Yes, but the resulting overlap graph may potentially have more edges. In practice, edges in an overlap graph are formed by pairs of reads that overlap significantly but not perfectly (in order to account for errors in the reads).

Question 28

Does it matter which order we choose to glue nodes in the de Bruijn graph?

Accepted Answer

No.
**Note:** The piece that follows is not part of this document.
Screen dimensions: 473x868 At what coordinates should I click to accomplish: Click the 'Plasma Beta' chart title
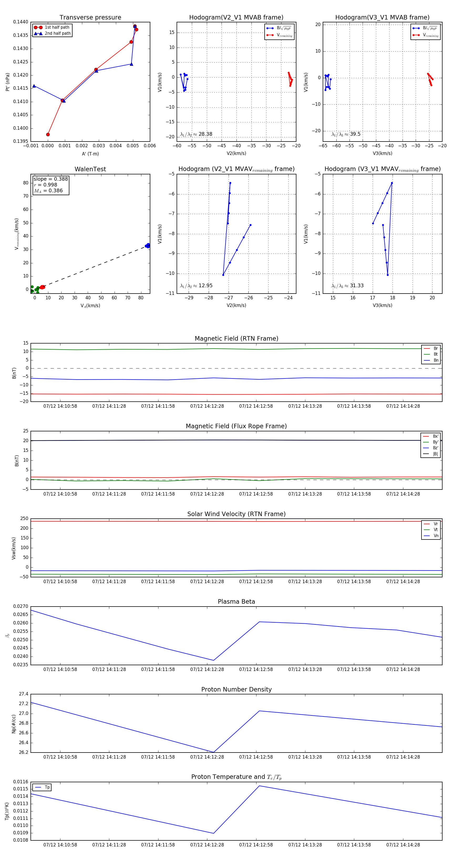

In practice, we won't actually glue the nodes; instead, we will simply create a node for each distinct prefix and suffix that appear in our k-mers.

Question 29

Why is it called “dynamic programming”?

Accepted Answer

You may be surprised, but sixty years ago, the word "programming" had nothing to do with computer programming, but instead referred to finding optimal programs, in the sense of finding a military schedule for logistics. In the 1950s, the inventor of dynamic programming, Richard Bellman, joined the RAND Corporation, which at the time was working on various contracts for the US Defense Department. At that time, the Secretary of Defense, Charles Wilson, was under pressure to reduce the military budget, including the research budget. Here is how Bellman described his interactions with Wilson and the birth of the term “dynamic programming”:
 
"[Wilson's] face would suffuse, he would turn red, and he would get violent if people used the term research in his presence. You can imagine how he felt, then, about the term mathematical… Hence, I felt I had to do something to shield Wilson and the Air Force from the fact that I was really doing mathematics inside the RAND Corporation. What title, what name, could I choose? In the first place I was interested in planning, in decision making, in thinking. But planning, is not a good word for various reasons. I decided therefore to use the word “programming”. I wanted to get across the idea that this was dynamic, this was multistage, this was time-varying I thought, lets kill two birds with one stone. Lets take a word that has an absolutely precise meaning, namely dynamic, in the classical physical sense. It also has a very interesting property as an adjective, and that is it's impossible to use the word dynamic in a pejorative sense. Try thinking of some combination that will possibly give it a pejorative meaning. It's impossible. Thus, I thought dynamic programming was a good name. It was something not even a Congressman could object to. So I used it as an umbrella for my activities."

Question 30

Is it possible to develop an iterative rather than recursive algorithm for OutputLCS?

Accepted Answer

Yes, and below is some pseudocode.  Instead of making recursive calls, we simply embed the algorithm's iterations within a while loop.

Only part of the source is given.